Gozo Channel has resorted to locking the doors to the ferry garages as a safety measure to prevent passengers from staying in their cars during the crossing.

All it takes is a single vehicle catching fire for anyone in the garage to suffocate from the smoke, Sammy Grech, the company’s liaison officer between the crew and shore management, said.

“Passengers do not understand, for their own sake, the danger of an emergency,” he said when asked about the measure.

Grech estimates that about 15 per cent of passengers were staying in the garage instead of going up on deck.

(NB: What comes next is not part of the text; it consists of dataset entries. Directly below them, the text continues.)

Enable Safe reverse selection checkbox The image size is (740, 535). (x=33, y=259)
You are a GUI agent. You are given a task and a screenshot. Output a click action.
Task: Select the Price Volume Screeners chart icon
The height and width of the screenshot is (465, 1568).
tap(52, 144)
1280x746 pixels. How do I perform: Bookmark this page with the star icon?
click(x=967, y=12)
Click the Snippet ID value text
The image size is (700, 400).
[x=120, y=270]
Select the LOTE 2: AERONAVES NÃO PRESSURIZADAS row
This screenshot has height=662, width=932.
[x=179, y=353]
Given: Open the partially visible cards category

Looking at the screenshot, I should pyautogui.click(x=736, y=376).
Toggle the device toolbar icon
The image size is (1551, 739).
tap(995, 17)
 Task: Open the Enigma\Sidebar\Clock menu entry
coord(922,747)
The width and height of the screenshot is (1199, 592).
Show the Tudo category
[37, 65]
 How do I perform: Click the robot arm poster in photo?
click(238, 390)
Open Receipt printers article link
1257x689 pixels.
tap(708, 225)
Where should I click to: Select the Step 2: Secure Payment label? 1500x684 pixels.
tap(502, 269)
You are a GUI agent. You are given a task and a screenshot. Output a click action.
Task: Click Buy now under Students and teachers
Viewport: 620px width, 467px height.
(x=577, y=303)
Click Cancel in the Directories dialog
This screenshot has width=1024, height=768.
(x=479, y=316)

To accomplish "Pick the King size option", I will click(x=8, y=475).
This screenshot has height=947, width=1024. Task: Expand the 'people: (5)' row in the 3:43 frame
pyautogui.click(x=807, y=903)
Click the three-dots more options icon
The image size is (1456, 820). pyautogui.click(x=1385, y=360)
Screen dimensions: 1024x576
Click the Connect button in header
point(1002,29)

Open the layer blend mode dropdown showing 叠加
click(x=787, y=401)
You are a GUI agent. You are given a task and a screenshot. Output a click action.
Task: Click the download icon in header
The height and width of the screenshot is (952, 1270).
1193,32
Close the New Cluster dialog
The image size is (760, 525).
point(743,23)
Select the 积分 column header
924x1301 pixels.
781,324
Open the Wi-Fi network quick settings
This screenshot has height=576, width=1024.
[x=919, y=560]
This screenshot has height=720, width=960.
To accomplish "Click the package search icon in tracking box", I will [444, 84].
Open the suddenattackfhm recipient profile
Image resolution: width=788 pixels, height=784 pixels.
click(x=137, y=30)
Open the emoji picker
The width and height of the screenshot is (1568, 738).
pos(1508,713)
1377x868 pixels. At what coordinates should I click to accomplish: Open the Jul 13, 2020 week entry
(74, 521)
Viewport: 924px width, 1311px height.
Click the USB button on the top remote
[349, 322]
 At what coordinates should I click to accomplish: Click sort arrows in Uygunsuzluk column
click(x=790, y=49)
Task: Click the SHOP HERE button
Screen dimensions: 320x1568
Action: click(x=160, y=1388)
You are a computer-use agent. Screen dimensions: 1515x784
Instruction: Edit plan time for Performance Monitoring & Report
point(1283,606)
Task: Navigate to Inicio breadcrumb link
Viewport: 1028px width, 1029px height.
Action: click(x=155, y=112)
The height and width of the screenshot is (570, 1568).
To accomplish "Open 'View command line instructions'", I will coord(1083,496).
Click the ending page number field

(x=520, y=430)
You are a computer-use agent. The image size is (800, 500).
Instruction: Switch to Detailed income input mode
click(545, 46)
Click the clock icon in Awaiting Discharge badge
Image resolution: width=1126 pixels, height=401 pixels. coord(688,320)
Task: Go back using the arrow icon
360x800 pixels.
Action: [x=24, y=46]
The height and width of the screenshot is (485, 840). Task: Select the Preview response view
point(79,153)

“We have carried out drills with the Civil Protection Department, complete with smoke-generating machines to simulate the scene and there is no way anyone in the garage would find their way out to the doors through the jampacked cars because there is zero visibility,” Grech said.

“You will not see anyone if they get trapped down there.”

Over the last 22 years, three bowsers caught fire, he said to stress the fact that such emergencies are a real possibility.

“This is for the public. The crew knows what to do,” he said.

“It is the passengers who will get stuck in there and panic,” Grech, who is responsible for making sure that safety and maintenance procedures are followed, insisted.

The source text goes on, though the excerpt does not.